From 2008 to today, U.S. soybean exports nearly doubled in volume, with an average 7.5 million tons of growth every year.

And then African Swine Fever and a trade dispute with China applied the brakes.

The U.S. Department of Agriculture’s Foreign Ag Service released its “Oilseeds: World Markets and Trade” report Aug. 12. The report stated that 80% of the U.S. soybean trade growth over the past decade was centered on China’s average 5.6 million tons imported annually from the U.S.

However, African Swine Fever is causing China to lower its imports by 11 million tons total from 2017-18, and much of that decline was American soybeans.

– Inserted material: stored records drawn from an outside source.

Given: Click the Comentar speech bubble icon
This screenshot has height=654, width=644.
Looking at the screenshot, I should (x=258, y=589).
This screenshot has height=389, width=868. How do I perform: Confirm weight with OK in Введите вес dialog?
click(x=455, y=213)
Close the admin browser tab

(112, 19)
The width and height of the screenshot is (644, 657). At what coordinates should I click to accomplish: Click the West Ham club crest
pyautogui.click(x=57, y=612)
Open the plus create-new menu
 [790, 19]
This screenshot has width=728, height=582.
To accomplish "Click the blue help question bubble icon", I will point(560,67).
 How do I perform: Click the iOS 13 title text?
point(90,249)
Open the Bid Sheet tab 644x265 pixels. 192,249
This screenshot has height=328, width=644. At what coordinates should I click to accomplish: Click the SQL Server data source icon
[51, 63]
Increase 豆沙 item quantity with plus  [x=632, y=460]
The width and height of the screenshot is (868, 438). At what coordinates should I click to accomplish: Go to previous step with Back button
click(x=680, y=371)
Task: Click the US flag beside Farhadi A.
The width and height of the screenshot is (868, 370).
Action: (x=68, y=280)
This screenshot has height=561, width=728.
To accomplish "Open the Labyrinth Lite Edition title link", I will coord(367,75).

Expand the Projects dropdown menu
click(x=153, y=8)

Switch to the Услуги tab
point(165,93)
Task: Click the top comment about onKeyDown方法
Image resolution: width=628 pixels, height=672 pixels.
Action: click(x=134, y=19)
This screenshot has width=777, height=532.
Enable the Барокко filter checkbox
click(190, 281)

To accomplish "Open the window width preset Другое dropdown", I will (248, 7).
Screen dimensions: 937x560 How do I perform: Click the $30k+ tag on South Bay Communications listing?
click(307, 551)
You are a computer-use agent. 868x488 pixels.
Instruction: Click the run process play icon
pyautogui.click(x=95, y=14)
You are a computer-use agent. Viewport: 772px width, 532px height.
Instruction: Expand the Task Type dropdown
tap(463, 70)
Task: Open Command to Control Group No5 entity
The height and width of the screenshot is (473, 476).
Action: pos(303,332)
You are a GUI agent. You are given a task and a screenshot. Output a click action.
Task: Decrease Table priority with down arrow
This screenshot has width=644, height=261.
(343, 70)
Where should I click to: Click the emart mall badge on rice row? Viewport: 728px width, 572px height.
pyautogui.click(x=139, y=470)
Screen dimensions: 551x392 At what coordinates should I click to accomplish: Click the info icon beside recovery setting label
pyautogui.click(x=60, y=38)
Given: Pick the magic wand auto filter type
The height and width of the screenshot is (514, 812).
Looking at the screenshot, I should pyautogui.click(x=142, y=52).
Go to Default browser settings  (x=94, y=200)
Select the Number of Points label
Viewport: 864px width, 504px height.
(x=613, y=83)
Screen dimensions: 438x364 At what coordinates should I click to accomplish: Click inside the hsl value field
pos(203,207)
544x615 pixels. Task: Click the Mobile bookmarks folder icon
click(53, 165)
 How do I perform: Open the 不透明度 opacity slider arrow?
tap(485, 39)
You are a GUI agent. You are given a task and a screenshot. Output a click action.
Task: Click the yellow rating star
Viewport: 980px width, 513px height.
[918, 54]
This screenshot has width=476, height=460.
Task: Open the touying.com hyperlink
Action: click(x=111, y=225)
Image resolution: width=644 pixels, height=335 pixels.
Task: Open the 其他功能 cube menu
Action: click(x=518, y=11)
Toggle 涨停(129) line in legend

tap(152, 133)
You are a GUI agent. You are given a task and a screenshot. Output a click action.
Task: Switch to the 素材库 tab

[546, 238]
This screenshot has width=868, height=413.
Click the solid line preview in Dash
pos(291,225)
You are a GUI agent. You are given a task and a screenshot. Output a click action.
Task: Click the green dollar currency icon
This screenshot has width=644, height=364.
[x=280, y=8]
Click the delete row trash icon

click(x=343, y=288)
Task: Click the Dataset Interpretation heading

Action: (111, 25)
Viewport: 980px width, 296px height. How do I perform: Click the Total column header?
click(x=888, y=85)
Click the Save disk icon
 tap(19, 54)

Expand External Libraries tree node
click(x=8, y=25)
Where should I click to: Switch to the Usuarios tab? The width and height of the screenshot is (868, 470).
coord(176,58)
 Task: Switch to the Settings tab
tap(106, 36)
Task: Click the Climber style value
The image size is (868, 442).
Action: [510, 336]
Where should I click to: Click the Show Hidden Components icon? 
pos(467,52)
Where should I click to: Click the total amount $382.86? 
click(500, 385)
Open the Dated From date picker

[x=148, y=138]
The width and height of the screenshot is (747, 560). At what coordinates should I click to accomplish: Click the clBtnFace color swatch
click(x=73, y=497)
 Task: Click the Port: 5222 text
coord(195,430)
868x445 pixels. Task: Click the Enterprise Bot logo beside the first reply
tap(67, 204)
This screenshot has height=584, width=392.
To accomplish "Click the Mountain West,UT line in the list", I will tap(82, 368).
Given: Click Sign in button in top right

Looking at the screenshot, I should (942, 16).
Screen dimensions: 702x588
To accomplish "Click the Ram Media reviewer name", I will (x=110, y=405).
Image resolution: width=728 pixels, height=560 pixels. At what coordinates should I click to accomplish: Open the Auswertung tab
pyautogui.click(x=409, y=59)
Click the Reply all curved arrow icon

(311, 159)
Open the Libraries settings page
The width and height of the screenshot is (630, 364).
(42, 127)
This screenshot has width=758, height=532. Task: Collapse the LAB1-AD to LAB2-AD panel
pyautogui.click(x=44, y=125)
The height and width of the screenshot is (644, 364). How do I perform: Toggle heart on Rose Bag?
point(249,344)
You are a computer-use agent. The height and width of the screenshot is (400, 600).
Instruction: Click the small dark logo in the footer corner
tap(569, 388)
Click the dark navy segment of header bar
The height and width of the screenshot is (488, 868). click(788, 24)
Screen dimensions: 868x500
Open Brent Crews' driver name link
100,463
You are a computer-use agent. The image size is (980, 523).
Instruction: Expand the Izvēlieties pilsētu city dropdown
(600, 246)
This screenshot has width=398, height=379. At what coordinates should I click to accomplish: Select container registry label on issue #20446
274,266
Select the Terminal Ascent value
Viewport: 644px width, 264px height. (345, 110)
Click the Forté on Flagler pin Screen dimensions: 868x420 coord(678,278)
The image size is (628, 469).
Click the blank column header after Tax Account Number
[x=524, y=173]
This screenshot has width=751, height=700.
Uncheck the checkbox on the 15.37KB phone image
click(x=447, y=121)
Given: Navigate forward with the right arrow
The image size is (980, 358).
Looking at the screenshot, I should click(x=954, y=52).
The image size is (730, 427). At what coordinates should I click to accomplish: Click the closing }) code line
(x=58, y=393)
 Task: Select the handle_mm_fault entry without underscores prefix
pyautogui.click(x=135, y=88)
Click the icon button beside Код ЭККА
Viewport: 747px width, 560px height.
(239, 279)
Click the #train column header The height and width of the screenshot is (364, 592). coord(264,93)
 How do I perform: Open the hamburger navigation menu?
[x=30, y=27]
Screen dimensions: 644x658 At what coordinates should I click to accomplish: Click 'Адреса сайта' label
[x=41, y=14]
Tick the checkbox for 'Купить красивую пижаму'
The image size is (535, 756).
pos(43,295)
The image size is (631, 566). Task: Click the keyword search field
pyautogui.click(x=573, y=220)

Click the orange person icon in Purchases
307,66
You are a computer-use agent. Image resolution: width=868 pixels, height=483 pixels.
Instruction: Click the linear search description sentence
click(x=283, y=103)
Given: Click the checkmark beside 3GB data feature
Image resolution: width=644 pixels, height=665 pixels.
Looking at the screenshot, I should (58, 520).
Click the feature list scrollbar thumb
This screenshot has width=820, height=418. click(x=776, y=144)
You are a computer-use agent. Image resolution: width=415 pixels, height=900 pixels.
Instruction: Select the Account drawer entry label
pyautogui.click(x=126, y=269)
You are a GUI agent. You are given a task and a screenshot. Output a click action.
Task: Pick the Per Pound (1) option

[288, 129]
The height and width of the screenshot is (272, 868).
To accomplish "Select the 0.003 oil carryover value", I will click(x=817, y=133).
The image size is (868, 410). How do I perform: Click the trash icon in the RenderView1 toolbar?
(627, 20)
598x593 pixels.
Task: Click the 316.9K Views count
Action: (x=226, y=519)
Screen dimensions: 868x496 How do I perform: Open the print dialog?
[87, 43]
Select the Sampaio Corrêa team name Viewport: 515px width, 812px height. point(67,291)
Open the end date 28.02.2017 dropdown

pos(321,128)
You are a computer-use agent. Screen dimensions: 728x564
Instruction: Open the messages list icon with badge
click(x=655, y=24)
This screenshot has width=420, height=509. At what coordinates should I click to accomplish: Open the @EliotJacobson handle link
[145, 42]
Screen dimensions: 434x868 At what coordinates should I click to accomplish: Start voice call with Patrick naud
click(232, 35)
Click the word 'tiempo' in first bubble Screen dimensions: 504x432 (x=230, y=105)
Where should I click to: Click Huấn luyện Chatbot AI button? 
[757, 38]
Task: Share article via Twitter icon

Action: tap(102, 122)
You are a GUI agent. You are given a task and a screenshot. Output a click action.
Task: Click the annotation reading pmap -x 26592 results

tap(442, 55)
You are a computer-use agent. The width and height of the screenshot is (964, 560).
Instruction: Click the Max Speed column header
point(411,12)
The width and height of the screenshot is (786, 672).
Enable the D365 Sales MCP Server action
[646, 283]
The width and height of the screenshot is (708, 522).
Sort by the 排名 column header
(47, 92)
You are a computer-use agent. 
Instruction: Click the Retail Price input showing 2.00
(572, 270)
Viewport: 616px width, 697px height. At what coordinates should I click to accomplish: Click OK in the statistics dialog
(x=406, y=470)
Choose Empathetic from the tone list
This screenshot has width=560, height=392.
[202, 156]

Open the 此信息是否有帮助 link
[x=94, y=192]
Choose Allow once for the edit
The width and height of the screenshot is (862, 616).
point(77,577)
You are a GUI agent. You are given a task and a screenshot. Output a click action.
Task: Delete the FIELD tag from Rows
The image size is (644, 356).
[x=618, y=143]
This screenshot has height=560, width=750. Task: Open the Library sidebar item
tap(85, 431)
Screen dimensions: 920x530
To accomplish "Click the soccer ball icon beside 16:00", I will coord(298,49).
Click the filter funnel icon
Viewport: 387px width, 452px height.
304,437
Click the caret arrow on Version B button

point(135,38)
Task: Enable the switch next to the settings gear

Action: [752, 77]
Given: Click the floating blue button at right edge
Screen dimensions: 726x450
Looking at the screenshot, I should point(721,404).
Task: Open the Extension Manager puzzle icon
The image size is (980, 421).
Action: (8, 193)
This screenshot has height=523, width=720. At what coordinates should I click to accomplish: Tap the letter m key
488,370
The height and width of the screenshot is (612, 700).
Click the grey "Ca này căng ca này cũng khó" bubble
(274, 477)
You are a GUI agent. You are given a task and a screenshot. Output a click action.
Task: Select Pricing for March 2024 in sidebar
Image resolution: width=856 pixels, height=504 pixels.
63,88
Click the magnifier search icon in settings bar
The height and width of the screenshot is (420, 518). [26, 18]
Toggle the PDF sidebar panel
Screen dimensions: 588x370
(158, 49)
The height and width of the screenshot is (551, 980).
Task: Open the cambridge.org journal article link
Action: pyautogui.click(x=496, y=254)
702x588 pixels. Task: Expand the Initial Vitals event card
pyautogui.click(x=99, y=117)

“If not for the increase in demand from other markets, spurred in part by lower prices, the current trend in global soybean trade would have turned negative,” the report stated.

Slowing demand, large crops, a buildup of stocks, all means soybean prices are 10% lower than just a few years ago. Brazil’s ramp up in soybean production and continued slowing demand in China means it’s even less likely for U.S. soybean prices to reach anything close to $10 per bushel in the near future, the report stated.

“For the week ending Aug. 1, U.S. 2018-19 soybean export commitments (outstanding sales plus accumulated exports) to China totaled 14.5 million tons, compared to 27.9 million a year ago,” the report stated. “Total commitments to the world were 48.8 million tons, compared to 58.5 million for the same period last year.”